Während meines Studiums habe ich in der Nähe gewohnt und war sehr oft hier, unter anderem während der Sonnenfinsternis. Damals hatte ich dummerweise diese Spezialbrille nicht gekauft, deshalb war ich der einzige, der nicht in den Himmel starrte. Im Nachhinein von Vorteil, weil ich mich darauf konzentrieren konnte, wie sich die Farben des Tages änderten, wie die Tiere und Menschen auf die Erscheinung reagierten und das ganze andere Drumherum. Die Eklipse selber war ja schnell vorbei, aber das düstere Licht auf den Grabsteinen werde ich nicht so schnell vergessen, genauso wie das plötzliche Verstummen der Vögel.

TOD: „Wieso fragst du?“

Ich: „Nur so. Ich denke, ich sollte mit dem Saufen aufhören.“

TOD: „Und stattdessen andere Drogen nehmen?“

Ich: „Nee, ich glaube nicht. Ich verstehe irgendwie nicht, wofür und wieso.“

TOD: „Diese Angst, dass die Träume sich verflüchtigen, ist die Angst vor der Einsamkeit der Nüchternen, vor der Bedeutungslosigkeit eines jeden flüchtigen Augenblicks des Glücks eines Süchtigen.“

Ich: „…“

TOD: „Ist nicht von mir. Aber gut.“

Ich:  „Dann ist der Grund, Drogen zu nehmen also, weil man Angst davor hat, wieder nüchtern sein zu müssen?“

TOD: „Es macht das Leben bunt und granatenstark, das haben mal zwei Kids zu mir gesagt, mit denen ich Twister gespielt hatte. Peinliche Geschichte war das …“

Ich: „Ja, ich glaube, ich habe den Film gesehen.“

Die alten Damen hörten auf mit ihrem Geschnatter um gemeinsam stumm zu mir herüberzusehen und dann zu tuscheln. Es war kein ungewöhnlicher Anblick für sie bisher gewesen, dass jemand mit einer Bierdose in der Hand an einem Grab steht und mit sich selbst redet, aber dass er dabei fröhlich lacht, war sogar in dieser Stadt ein auffälliges Benehmen. Ich winkte zu ihnen rüber. Sie taten sofort so, als hätten sie nur zufällig in die Richtung gesehen.

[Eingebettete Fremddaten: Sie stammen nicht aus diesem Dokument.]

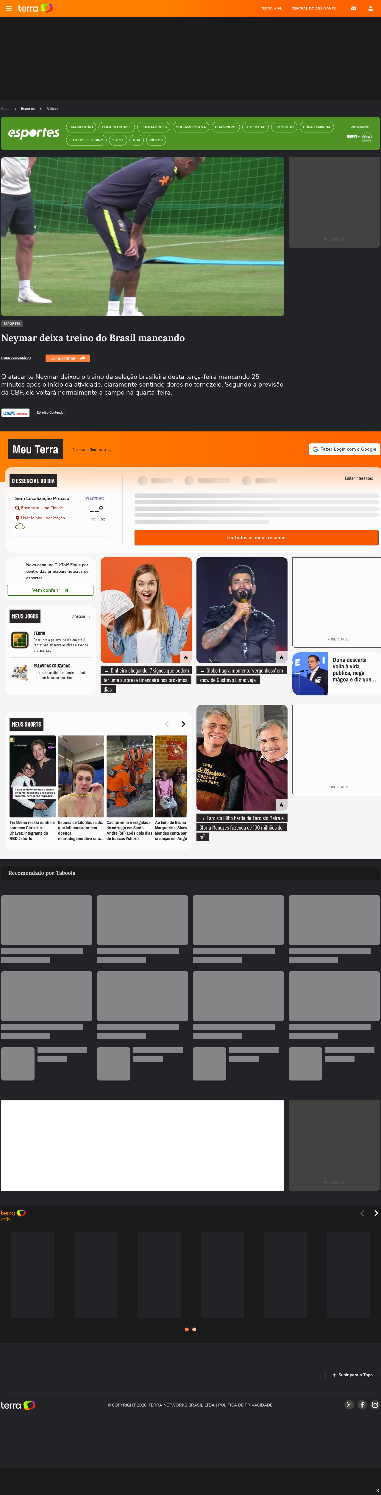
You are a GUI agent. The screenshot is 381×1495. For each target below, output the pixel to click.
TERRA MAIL (271, 8)
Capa (5, 108)
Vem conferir (46, 590)
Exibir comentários (16, 358)
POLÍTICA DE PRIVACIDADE (245, 1405)
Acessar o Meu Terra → (92, 449)
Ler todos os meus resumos (257, 537)
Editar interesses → (362, 478)
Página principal (35, 8)
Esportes (28, 108)
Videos (52, 108)
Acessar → (81, 616)
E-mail (353, 8)
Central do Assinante (314, 8)
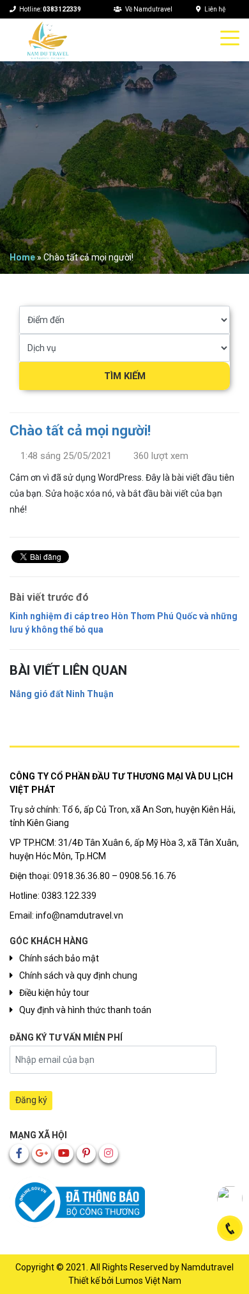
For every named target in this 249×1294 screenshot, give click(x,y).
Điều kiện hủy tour (54, 993)
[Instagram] (108, 1153)
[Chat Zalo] (230, 1198)
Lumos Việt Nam (148, 1280)
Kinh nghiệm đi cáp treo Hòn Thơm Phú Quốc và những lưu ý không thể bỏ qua (124, 623)
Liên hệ (214, 9)
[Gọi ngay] (230, 1228)
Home (22, 257)
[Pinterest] (86, 1153)
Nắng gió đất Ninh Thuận (62, 694)
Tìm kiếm (125, 376)
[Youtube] (63, 1153)
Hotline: (50, 9)
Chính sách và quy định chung (78, 975)
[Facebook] (19, 1153)
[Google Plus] (41, 1153)
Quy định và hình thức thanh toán (85, 1010)
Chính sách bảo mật (59, 958)
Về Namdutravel (148, 9)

Dann verabschiedete ich mich noch einmal kurz von meinem Großvater und ging meinen eigenen Weg: Erst nach oben zu den alten Gräbern, durch den Baumkreis mit den fünf im Stern stehenden Eichen, sagte meinen Spruch, drehte mich im Kreis und spazierte dann an den Gruften vorbei hinaus auf die Straße.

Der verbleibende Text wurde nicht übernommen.